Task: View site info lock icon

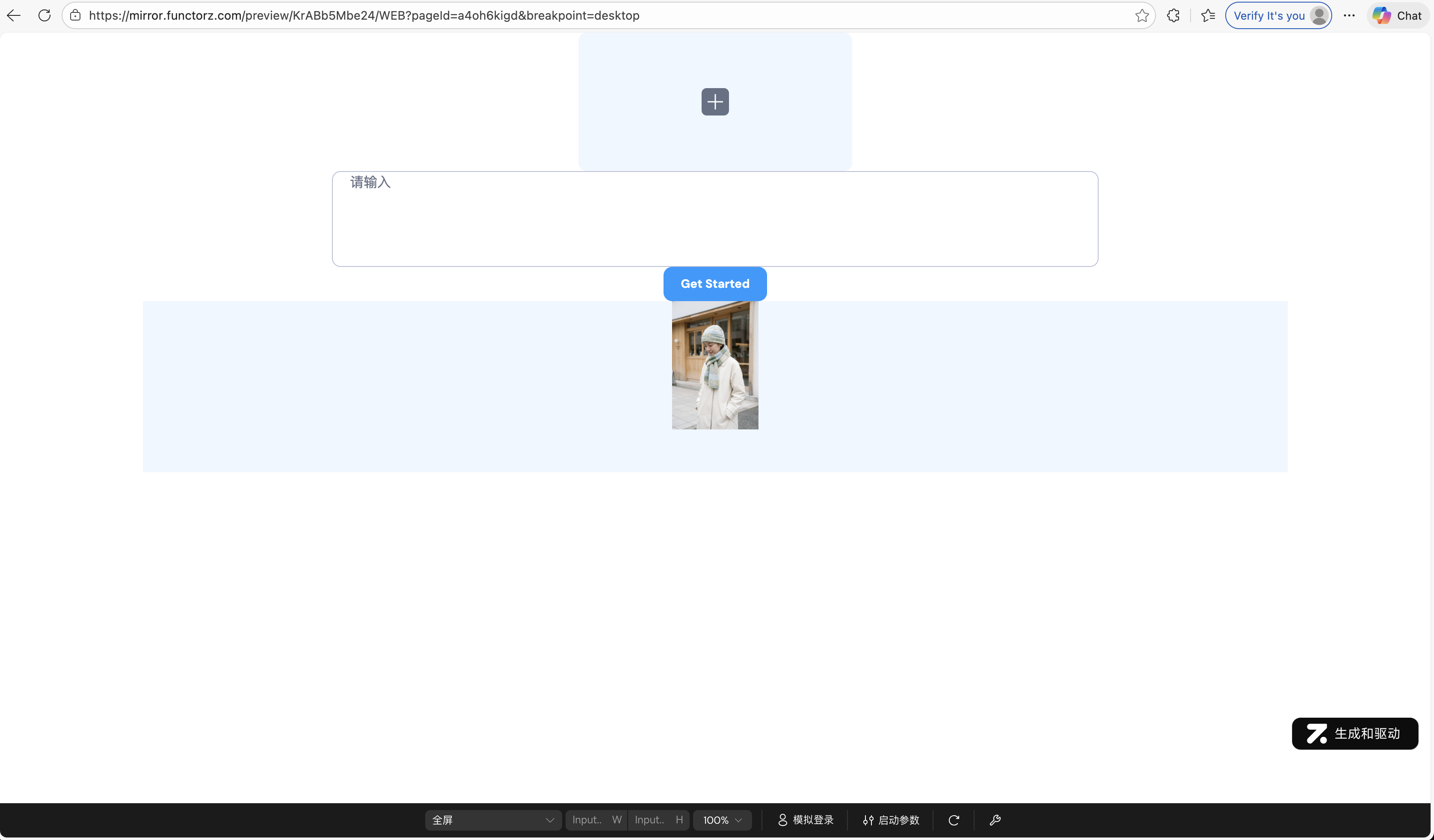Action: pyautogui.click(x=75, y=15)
---
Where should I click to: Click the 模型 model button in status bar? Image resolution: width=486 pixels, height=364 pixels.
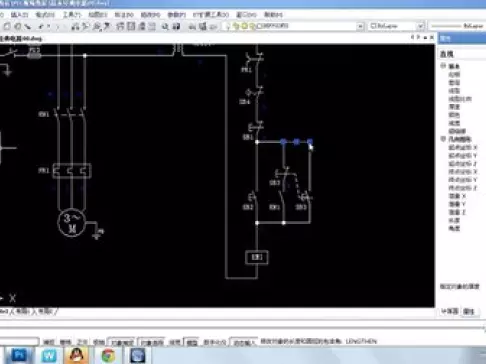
---
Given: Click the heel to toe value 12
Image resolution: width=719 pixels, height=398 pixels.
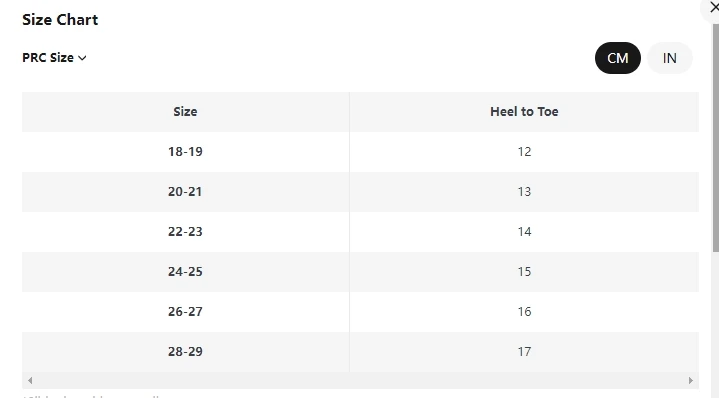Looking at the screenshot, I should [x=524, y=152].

◆ REQUIREMENT: Count the lines above that contain the string "pixels" and state only the number.

◆ RESPONSE TO THIS EXERCISE: 2